Post flight and in typical red eye fashion, I run to the bathroom to wipe the thick black mascara crust that had formed under my eyes over night, isn’t traveling just the sexiest activity? Part of the culprit for the morning grog was that I’ve been playing no games on flights lately; I’m that person who shamelessly rocks an eye mask, neck pillow, and drapes blankets on myself that come up to my chin. The kind of set up where you can tell I’m really trying to pretend I’m not on a plane, 30,000 feet above the ground, and uneasy about it.
Home Sweet Home
It’s only 6 AM and I’m already feeling stranded. The good news is that because it’s my country, I’m able to feel at home even with discomfort.
They look like me, they speak my language, they even have mannerisms that I’ve somehow carried with me, despite never having grown up around my people.
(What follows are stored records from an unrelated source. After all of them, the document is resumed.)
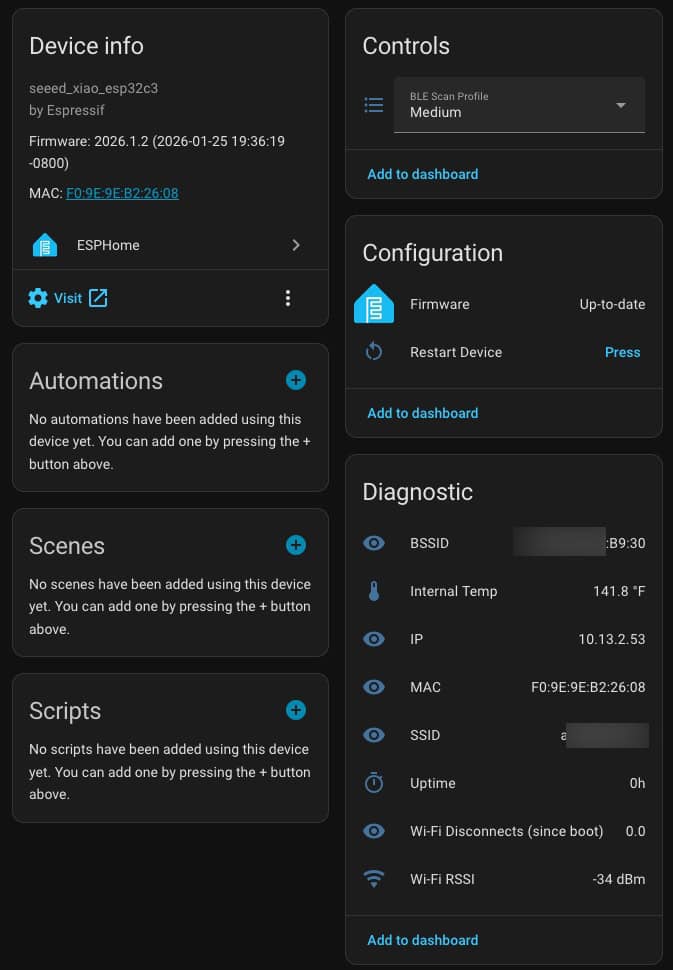Open the three-dot menu in Device info
The height and width of the screenshot is (970, 673).
point(288,298)
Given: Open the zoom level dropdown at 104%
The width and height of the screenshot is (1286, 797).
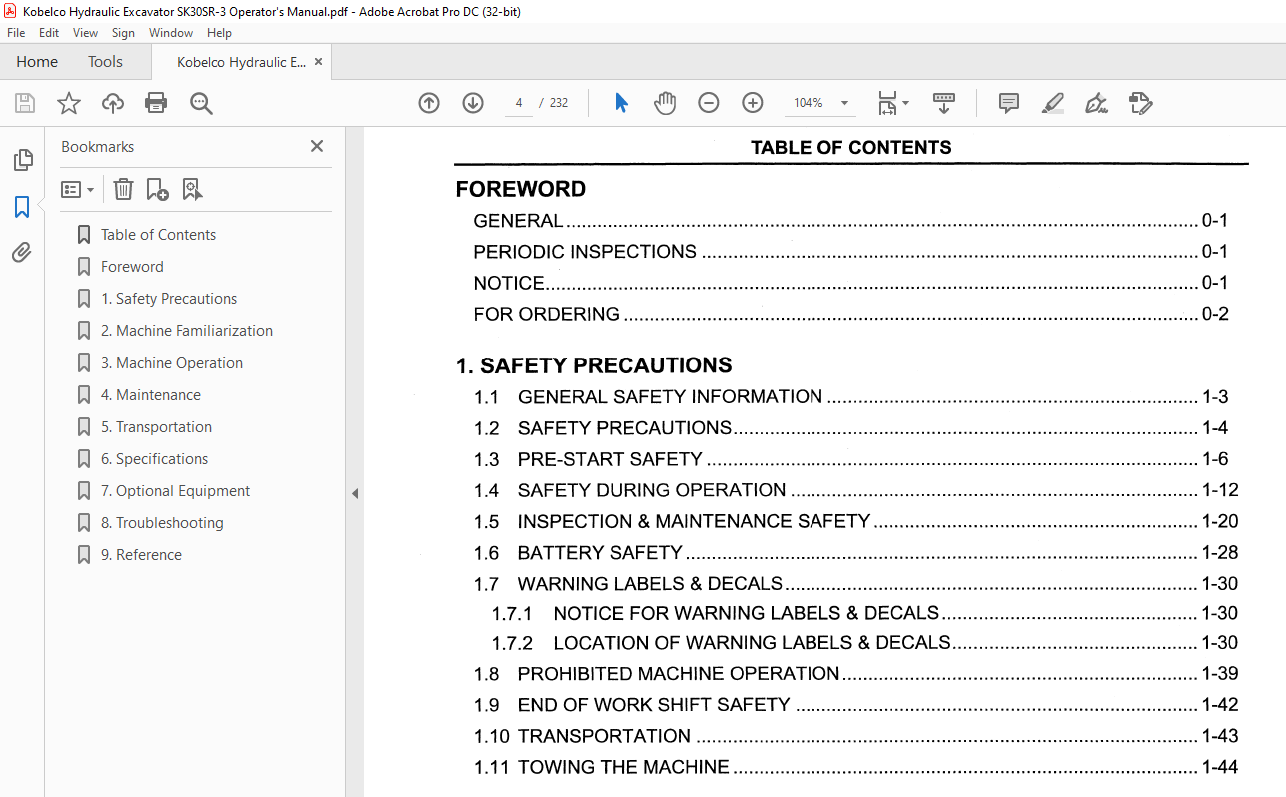Looking at the screenshot, I should click(x=844, y=103).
One of the mannerisms I’m definitely guilty of is being overly expressive about generic things, like talking up the fact there are options for both cold, and room temperature water when drinking from the airport water fountain.
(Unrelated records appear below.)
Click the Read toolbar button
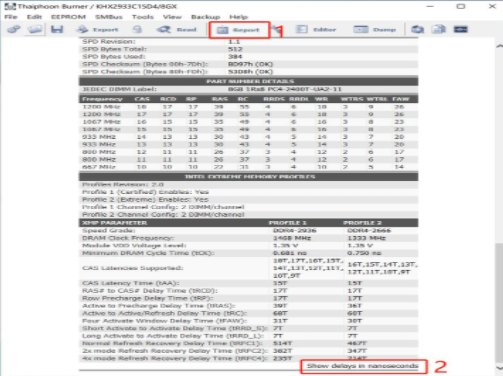503x376 pixels. point(177,30)
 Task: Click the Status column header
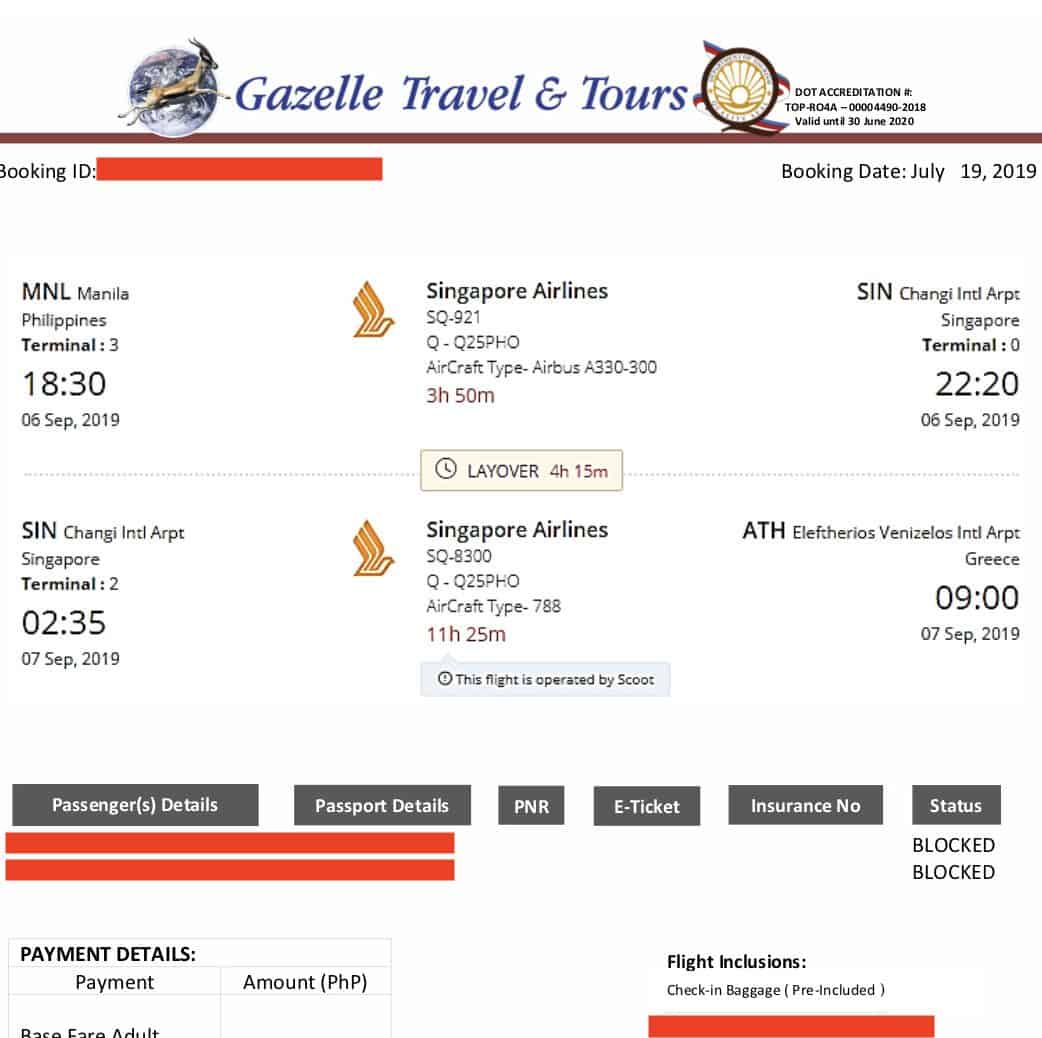(955, 806)
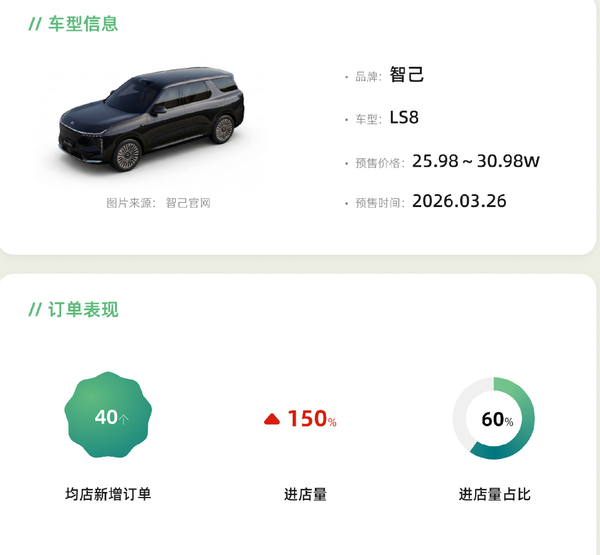
Task: Click the 订单表现 section heading
Action: click(83, 309)
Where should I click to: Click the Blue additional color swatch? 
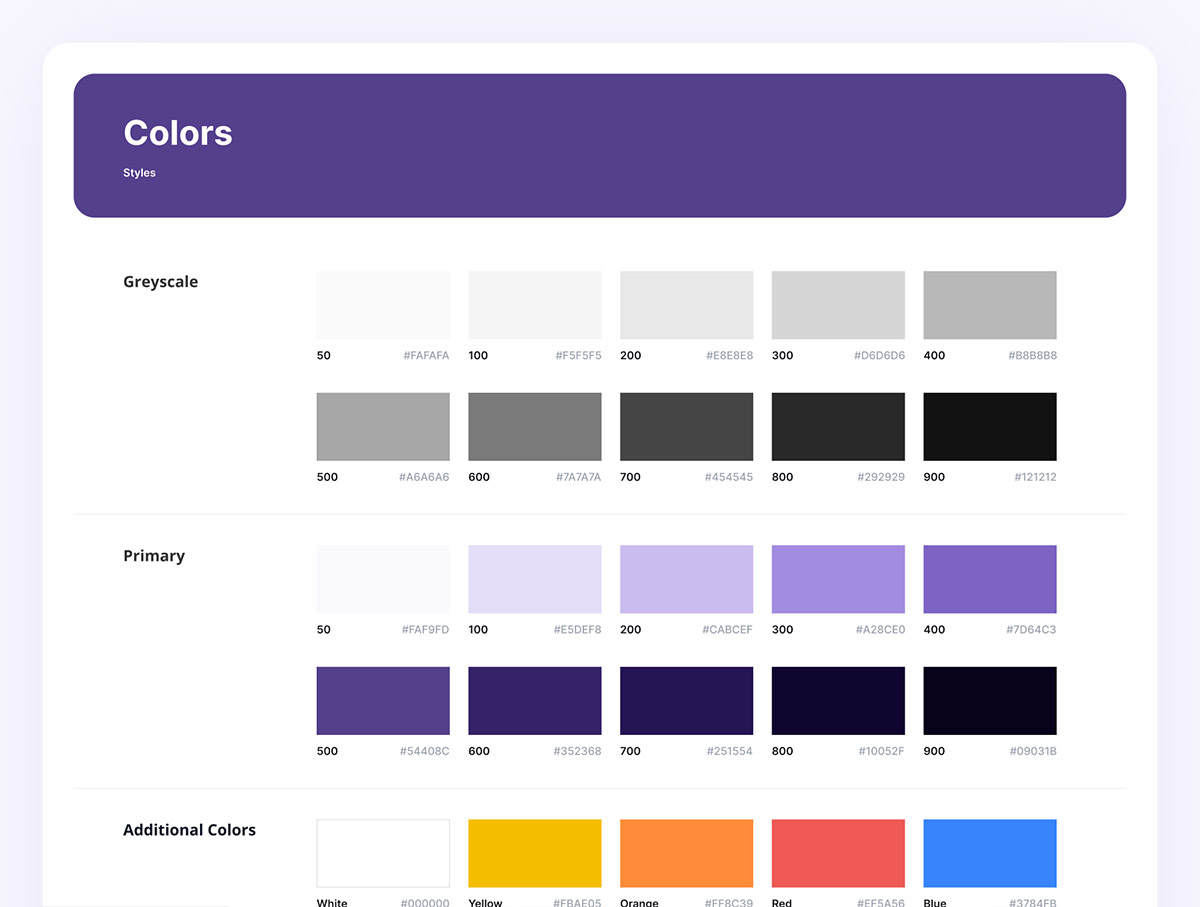click(989, 853)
While killing time in the airport, I start smiling with the feeling of familiarity that overcomes me. This is MY country, I was created here, my genetics are laced within the soil of the earth underneath me. It’s all profound, until I realize it’s 6:15 AM, I’m exhausted, and I’m aimlessly lugging my suitcase around, with no bra on.
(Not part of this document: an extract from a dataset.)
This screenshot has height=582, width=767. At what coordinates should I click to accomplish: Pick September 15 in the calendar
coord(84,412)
Now the real adventure begins, hunting down functional WiFi in the airport to order an Uber to a location I don’t even know exists yet. That’s right, I made no plans, took zero screenshots, and planned on free ballin’ it (in more ways than one apparently). The only plan was that I had to meet Damon at some point to check-in to our Airbnb, around 3 PM.
Lucky for me, the GRU WiFi actually worked, unlucky for me, it was too early in the morning to actually find options for places to sit and wait for sleeping beauty Damon.
I bit the bullet and headed towards Vila Madalena, the neighborhood of our soon-to-be-home. Even taking São Paulo’s ridiculous traffic into account, I would still be pullin’ up on the scene about two hours before any coffee shops or restaurants even opened. God, I love how my people love to sleep in; another habit that I blame on my genetics.
7:45 AM rolls around and I’m whipping through the windy streets of Vila Madalena, admiring the street art, and buildings that are festively colored, just because. Bushy plants cascade down the façades of homes so carelessly, almost as if even the building had wild curls.
It’s clear to see that the character of the people are reflected on the streets; vibrant, rough around the edges, but happy nonetheless.
As expected, I exited the Uber (which feels more like a damn limousine service in Brazil), and the neighborhood is basically shut down at 8 AM.
With suitcase in hand and backpack on back, I start doing what any traveler would do – wander and take it all in.